==== PASSAGE PROVIDED

Krzysztof,

This is not a huge deal, but I believe it is worth mentioning because there is
a group of users who still want to use deal.ii on Windows.

No, I think this *is* a big deal -- thanks for being persistent and figuring this out!

Would you mind putting a version of...

Windows 10’s Anniversary Update (build 1607) brings Linux Bash Shell based on
Ubuntu. It is really easy to install and may replace (in the future) more
sophisticated virtual machines like VirtualBox.

Activate the "Developer Mode" switch in Settings > Update & Security > For
Developers. Open Control Panel, click "Programs" > "Turn Windows Features On
or Off" under Programs and Features. Enable the "Windows Subsystem for Linux
(Beta)". After that you need to reboot and "Bash" will be available in Start
Menu. You can install additional packages using sudo apt-get install <package>
command.... and build deal.ii.

...this, possibly slightly expanded where necessary, into either the wiki at

https://github.com/dealii/dealii/wiki/Frequently-Asked-Questions#can-i-use-dealii-on-a-windows-platform
or
  https://github.com/dealii/dealii/wiki/Windows
or (best of all) both? That would definitely be fantastic!

========

• _TASKS TO CARRY OUT_:
• a. In the message above about running deal.ii on Windows, list every term that appears inside double quotation marks.
• b. Pick up the message above about running deal.ii on Windows after its final sentence and write its next few lines.

==== EXCERPTED DATA

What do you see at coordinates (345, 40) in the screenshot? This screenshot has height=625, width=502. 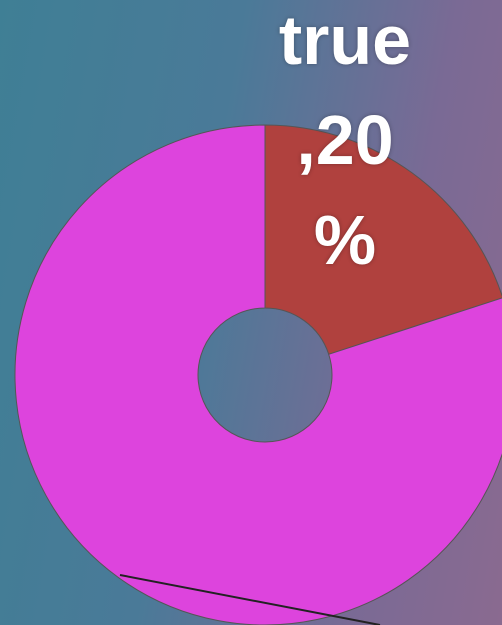 I see `slice-label: true` at bounding box center [345, 40].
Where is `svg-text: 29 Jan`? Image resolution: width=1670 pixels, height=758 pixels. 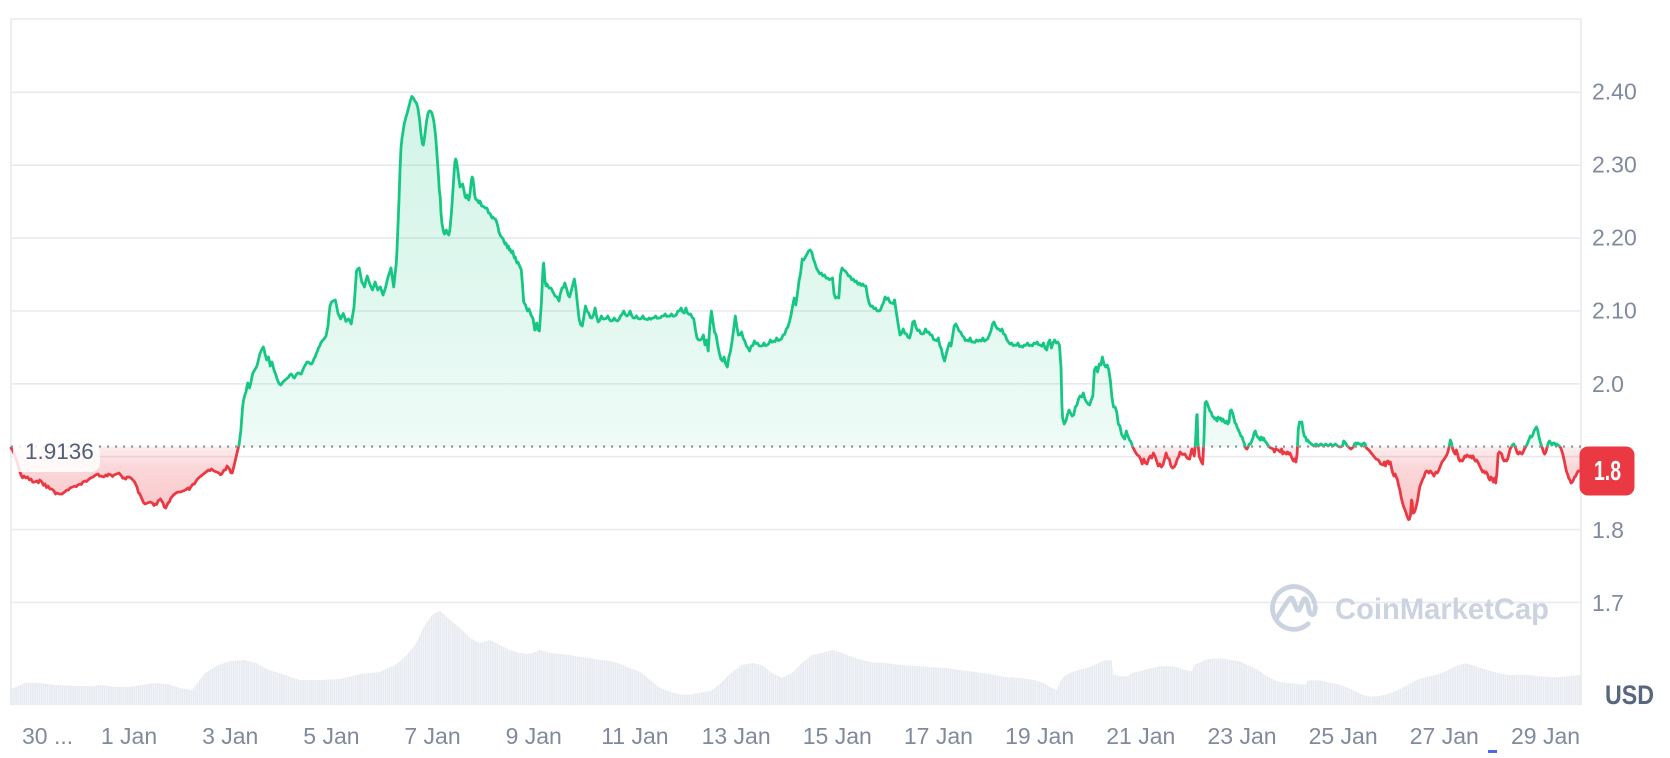
svg-text: 29 Jan is located at coordinates (1546, 736).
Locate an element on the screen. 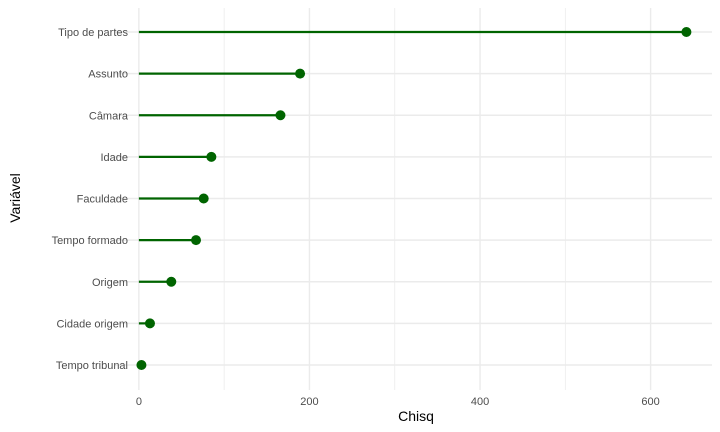  y-tick-label: Faculdade is located at coordinates (102, 200).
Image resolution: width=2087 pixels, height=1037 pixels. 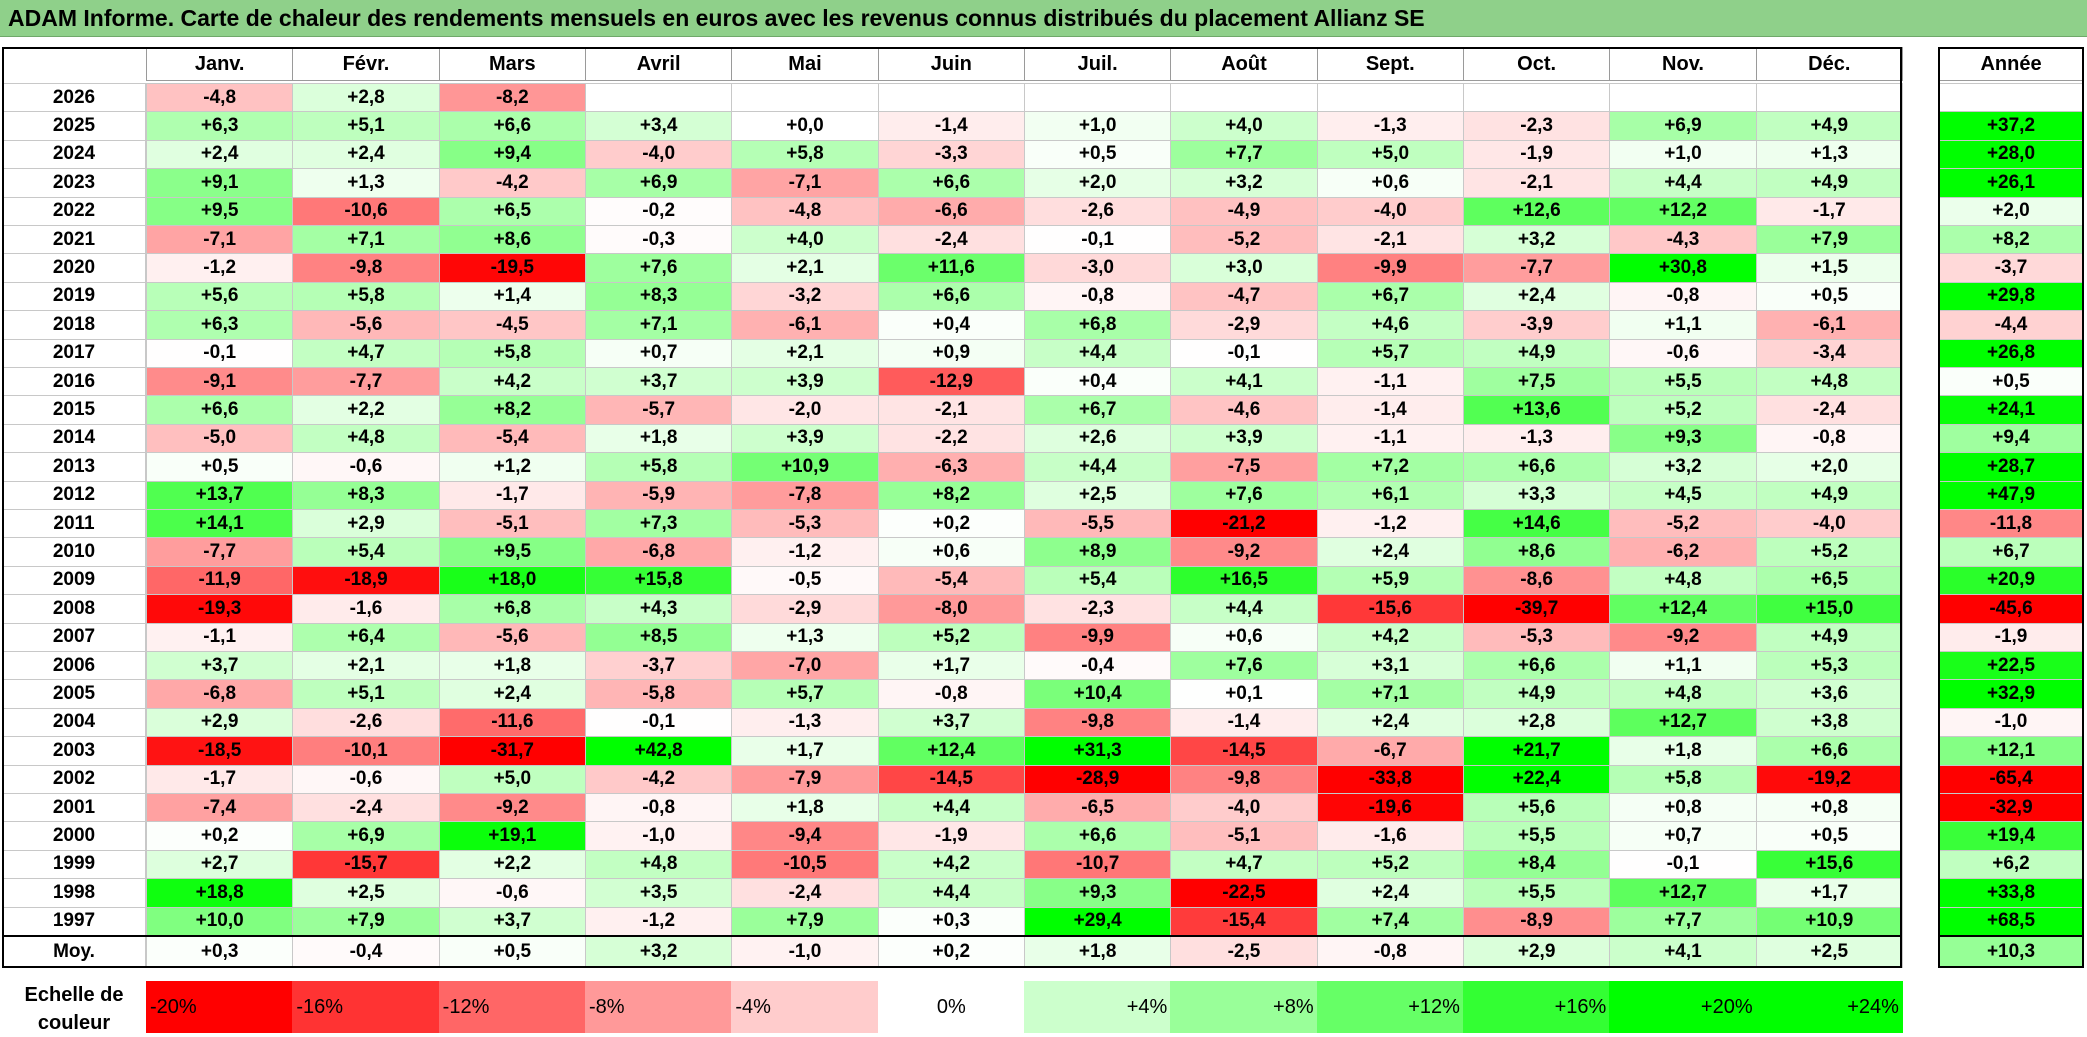 What do you see at coordinates (805, 211) in the screenshot?
I see `heatmap-cell: -4,8` at bounding box center [805, 211].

========

• _TASK ANSWERS_:
• a.
- "Developer Mode"
- "Programs"
- "Turn Windows Features On or Off"
- "Windows Subsystem for Linux (Beta)"
- "Bash"

• b.
Deal.ii 8.4.2 builds and installs successfully. Quick Tests passed. Simple
examples looks to work correctly.

However, I had a problem to build current git version. expand_instantiations
fails with "Invalid instantiation list: missing 'for'" for
source/fe/fe_bdm.inst. So it will require further investigation.

Hm. It's there, I guess, in the file. In fact, nothing in the file has changed, so if anything it must be in expand_instantiations.cc, or a miscompilation...


TL;DR. Linux shell in Windows works like small virtual machine (but it is not
a virtual machine) with shared file system. This is still beta but you can
build and run deal.ii based applications. I also see some drawbacks. Graphical
application works... sometimes. Compilation will produce valid linux binaries
so the solution is rather not portable between different windows systems.

Last but not least. There is a plugin (paid) for Visual Studio which supports
building and debugging using Linux subsystem in Windows.

I would guess that one can also just use Eclipse, which is free and will likely just work because it can use cmake's Makefile generator in the Eclipse project.

Best
 W.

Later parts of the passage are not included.